--- Exercise goal ---
In the passage on coronavirus masks, what is the most common way the virus spreads?

--- Exercise passage ---
Which Coronavirus Masks Should You Wear?
Some have said that the guidance around wearing masks to help prevent the spread of the novel coronavirus SARS-CoV-2 “keeps changing,” so they’re just not going to bother with them.
Technically, it is correct that the Centers for Disease Control and Prevention (CDC) has recently issued newer guidance about masks. But our primary care doctors in Delray Beach prefer the term “refining.”
The reason is that this is a “novel,” or new, coronavirus. It’s been just two years since the first recorded case of COVID-19 in the U.S., and since its outbreak, scientists and researchers around the world have been learning a great deal about it.
For example, originally it was thought to spread the same way as the flu—i.e., in large droplets that fall to surfaces—which is what prompted the early recommendations regarding hand washing, surface cleaning, and Plexiglas shields.
Now we know that it is most often spread by means of aerosolized particles that can linger in the air for hours, much like cigarette smoke. This explains why it’s so transmissible, and also means that high-quality masks worn indoors are the best way to keep the virus from spreading.
When the virus first appeared, the government and various health organizations literally begged the public to avoid wearing N95 masks because they were in short supply and health care workers needed them. Now, however, they are plentiful and are generally considered the best protection, both for you and others.

--- Collected data ---
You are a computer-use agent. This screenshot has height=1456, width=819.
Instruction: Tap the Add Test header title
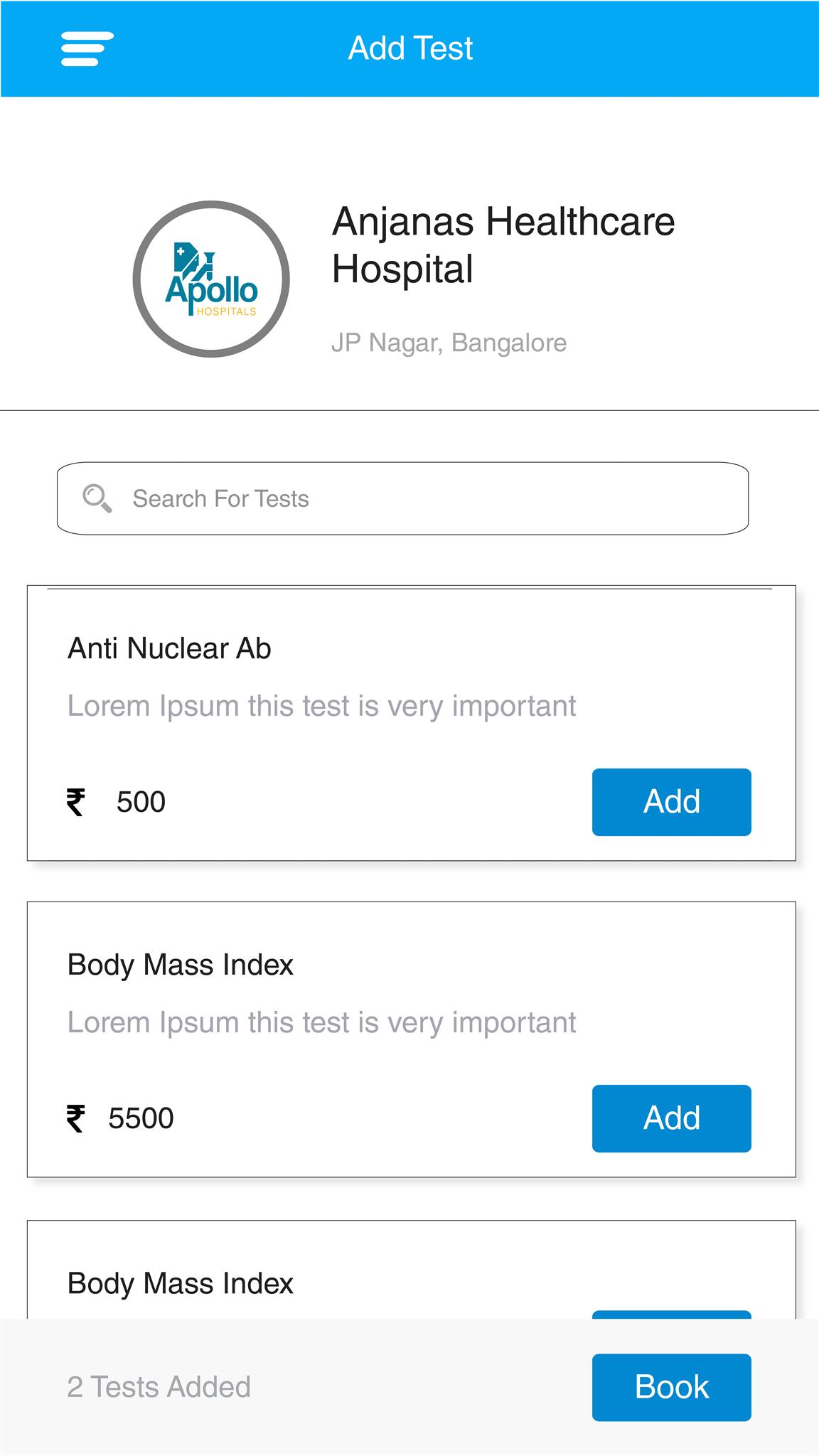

--- Exercise result ---
Through aerosolized particles that can linger in the air for hours, much like cigarette smoke.